If coverage is offered both to retired employees under age 65 (but at least age 55) and to retirees over age 65, the employer may -- but is not required to -- use the same cost of coverage for all retirees.

Q9: What if the employee changes between self-only and family coverage during the year?

A9: The cost will be determined monthly, based on coverage in effect on the first day of the month.

Q10: What if dependents are offered different coverage than the employee?

A10: If dependents receive different coverage than the employee or retiree, the employee's allowed cost will be based on the single coverage amount (i.e., $10,200 for 2018).

Q11: Is the tax deductible?

A11: No, the tax is not deductible.

Q12: When does the tax begin?

A12: The tax will be calculated monthly, based on coverage offered on the first day of the month. It begins with the 2018 calendar year. It is not yet clear when the tax actually will be due. The law gives the Secretary of the Treasury the authority to have shorter taxable periods based on employer size, which raises the possibility that large employers may be required to make excise tax payments more frequently than smaller employers.

Q13: Who calculates the tax?

A13: The employer is responsible for totaling the costs and then advising each coverage provider of its proportionate share of the cost. The employer also must provide the cost information and proportionate share information to the Department of the Treasury (details are not yet available on how this will work).

Example: Acme offers insured medical coverage through Carrier A, insured dental coverage through Carrier B, and insured vision coverage through Carrier C. The total annual cost of single coverage is $12,200 ($10,000 for medical, $1,700 for dental and $500 for vision). For each single employee, the excess benefit is $2,000 ($12,200 minus the $10,200 allowance for single coverage). The excise tax is $800 (40% of $2,000). Carrier A will owe 81.97% of the $800 ($10,000 is 81.97% of $12,200). Carrier B will owe 13.93% of the $800 and Carrier C will owe 4.1% of the $800 tax.

In the case of multiemployer plans, the plan sponsor is the entity responsible for calculating each coverage provider's portion of the taxable excess benefit, and for reporting that amount to the providers and the Department of the Treasury.

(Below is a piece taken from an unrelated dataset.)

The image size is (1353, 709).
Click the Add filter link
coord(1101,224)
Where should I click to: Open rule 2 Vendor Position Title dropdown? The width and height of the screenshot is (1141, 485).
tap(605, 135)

Q14: Who must pay the tax?

A14. The "coverage provider" is responsible for paying the tax. The coverage provider is:

  • The insurer or health maintenance organization (HMO) for insured coverage
  • The employer for health savings account (HSA) contributions
  • The "person that administers the benefits" for all other types of coverage. If the plan sponsor administers the benefits, the plan sponsor is responsible for payment.